# [Exercise brief]
Pick out each line of the material that contains the word "Viewport" and copy those lines without changes.

# [Dataset]
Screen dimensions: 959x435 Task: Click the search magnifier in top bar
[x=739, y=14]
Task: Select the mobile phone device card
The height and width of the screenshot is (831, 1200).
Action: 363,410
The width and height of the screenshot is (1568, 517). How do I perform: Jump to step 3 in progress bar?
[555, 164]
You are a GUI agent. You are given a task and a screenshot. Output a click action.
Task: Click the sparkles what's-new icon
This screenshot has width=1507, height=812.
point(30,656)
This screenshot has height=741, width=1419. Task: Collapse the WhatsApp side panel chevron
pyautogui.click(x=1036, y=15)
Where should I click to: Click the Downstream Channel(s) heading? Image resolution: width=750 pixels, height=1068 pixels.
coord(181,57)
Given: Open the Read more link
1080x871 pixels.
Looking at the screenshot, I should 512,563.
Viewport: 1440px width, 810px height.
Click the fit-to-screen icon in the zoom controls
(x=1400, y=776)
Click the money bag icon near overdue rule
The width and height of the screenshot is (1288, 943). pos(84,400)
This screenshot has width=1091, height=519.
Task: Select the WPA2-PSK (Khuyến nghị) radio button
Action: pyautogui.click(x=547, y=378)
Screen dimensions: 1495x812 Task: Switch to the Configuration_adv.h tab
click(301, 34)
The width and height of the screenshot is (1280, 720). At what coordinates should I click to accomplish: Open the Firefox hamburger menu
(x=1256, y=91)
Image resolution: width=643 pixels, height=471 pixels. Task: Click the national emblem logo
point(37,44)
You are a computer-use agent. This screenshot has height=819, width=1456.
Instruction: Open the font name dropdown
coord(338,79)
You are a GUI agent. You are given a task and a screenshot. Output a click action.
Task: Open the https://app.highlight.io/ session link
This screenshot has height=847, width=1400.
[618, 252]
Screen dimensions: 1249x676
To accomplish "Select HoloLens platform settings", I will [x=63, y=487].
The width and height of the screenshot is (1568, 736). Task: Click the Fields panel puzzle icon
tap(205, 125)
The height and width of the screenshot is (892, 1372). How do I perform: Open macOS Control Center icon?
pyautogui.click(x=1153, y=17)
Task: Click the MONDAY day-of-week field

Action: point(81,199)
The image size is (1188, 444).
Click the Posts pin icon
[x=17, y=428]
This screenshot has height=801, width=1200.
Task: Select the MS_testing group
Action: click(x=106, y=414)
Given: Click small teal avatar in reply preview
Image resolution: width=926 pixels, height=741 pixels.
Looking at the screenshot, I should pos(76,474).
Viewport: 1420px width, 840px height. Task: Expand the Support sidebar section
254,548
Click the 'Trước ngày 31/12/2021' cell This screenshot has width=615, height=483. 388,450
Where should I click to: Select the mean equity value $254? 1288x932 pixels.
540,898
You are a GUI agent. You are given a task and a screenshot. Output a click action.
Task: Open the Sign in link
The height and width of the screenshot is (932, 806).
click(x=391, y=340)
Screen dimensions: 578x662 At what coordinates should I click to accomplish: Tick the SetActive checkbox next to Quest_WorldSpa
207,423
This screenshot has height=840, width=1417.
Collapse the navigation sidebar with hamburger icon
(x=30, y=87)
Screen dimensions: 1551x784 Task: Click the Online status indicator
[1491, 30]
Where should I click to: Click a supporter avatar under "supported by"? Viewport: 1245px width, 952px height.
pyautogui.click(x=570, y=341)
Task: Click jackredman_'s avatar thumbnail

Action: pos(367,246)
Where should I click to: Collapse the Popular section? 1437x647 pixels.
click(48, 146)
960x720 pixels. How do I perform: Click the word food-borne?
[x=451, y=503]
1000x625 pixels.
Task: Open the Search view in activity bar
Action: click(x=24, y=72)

# [Answer to this exercise]
Viewport: 1440px width, 810px height.
Viewport: 1420px width, 840px height. Task: Expand the Support sidebar section
Where should I click to: Click a supporter avatar under "supported by"? Viewport: 1245px width, 952px height.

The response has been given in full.